Force est cependant de constater que cette valeur théorique de Douméra n’a jamais été réalisée. Le contrôle concret de la circulation à travers la mer Rouge s’effectue au niveau du canal de Suez qui en reste le véritable verrou. Bab-el-Mandeb ne concerne finalement que les relations entre l’océan Indien et les ports de la mer Rouge, d’une faible valeur stratégique. Cela explique que la zone n’a jamais été militarisée et n’a été que peu contrôlée jusqu’à une période très récente. Peu surveillée, peu fréquentée, la frontière est également peu intégrée par les habitants, principalement des pasteurs transhumants, pour lesquels elle ne représente qu’une faible contrainte.
Situation contemporaine
Il semble que ce sont les affrontements érythréo-éthiopiens à partir de 1998 qui donnent de l’importance à Douméra, en installant une relation entre les deux extrémité de la frontière : le mont Moussa ’Ali et Douméra. L’Érythrée aurait en effet estimé qu’il était possible que le territoire djiboutien soit utilisé par des troupes éthiopiennes, en particulier autour du Moussa ’Ali, et aurait entrepris en conséquence au cap Douméra des travaux de terrassement que le gouvernement djiboutien qualifie de « fortification ». Depuis 2011, Google Maps propose des photos aériennes assez précises de la région, qui montrent bien l’installation d’un camp dans la crique nord du cap, ainsi que des pistes et divers aménagements dont un ouvrage reliant le cap au littoral érythréen. Il n’est pas possible en fonction de ces seuls éléments de connaître la date d’installation et l’affectation de ces réalisations, mais certaines se situent peut-être en territoire djiboutien.
Lors de la défaite éthiopienne face aux indépendantistes tigréens et érythréens en mai 1991, des soldats en déroute pénètrent en territoire djiboutien par la frontière nord avant d’être désarmés et rapatriés en Éthiopie. Il est fréquemment affirmé qu’une partie de leur armement a été récupéré par les militants qui forment alors le FRUD [8]. Malgré l’éclatement du FRUD en 1994, et l’échec de son option militaire, la frontière reste une zone militarisée et sous tension.
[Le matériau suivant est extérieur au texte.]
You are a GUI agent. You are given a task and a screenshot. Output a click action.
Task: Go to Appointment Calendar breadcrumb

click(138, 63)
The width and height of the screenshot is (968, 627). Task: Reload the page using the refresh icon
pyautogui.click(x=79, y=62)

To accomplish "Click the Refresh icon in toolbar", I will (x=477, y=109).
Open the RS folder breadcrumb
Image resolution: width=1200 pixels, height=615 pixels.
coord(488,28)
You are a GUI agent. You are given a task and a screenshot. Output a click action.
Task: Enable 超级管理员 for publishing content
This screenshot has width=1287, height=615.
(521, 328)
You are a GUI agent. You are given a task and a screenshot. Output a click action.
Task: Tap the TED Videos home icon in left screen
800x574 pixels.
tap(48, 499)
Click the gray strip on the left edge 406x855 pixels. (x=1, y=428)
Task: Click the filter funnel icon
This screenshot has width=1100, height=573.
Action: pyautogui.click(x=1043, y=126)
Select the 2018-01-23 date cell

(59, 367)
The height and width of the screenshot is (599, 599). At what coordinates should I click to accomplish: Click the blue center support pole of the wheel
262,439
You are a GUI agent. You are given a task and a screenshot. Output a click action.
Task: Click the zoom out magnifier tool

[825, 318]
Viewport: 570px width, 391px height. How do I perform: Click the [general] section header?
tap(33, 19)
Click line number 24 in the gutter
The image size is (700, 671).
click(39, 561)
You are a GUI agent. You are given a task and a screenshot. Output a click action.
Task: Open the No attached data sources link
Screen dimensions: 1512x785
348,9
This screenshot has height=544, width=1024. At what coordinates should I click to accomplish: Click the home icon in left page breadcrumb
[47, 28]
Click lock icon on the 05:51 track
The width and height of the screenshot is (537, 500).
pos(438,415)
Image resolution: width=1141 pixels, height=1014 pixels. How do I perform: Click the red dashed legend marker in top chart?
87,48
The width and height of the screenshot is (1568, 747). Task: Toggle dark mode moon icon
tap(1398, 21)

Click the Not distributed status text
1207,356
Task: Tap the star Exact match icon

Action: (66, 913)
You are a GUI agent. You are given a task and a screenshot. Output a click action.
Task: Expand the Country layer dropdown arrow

C’est alors que l’Érythrée aurait émis une première contestation sur le tracé de la frontière [9]. En Érythrée, la situation politique intérieure est aussi difficile : les dernières élections s’y sont déroulées en 2004, les oppositions sont vigoureusement réprimées et la presse est très contrôlée par les autorités.
Le contexte est aussi marqué par plusieurs affrontements régionaux. En 1995, l’Érythrée tente d’imposer sa souveraineté sur les îles Hanish, finalement en grande partie attribuées au Yémen en 1998 par la Cour internationale de justice. La guerre érythrée-éthiopienne commencée en 1998 n’a toujours pas trouvé de solution politique, malgré une décision de la Cour permanente d’arbitrage de La Haye en 2002. La mission d’interposition envoyée par l’ONU (MINUEE) a définitivement quitté la zone en juillet 2008 [10] sans qu’une guerre ouverte ne reprenne cependant. Il faudrait aussi mentionner la situation en Somalie qui pèse sur toute la région.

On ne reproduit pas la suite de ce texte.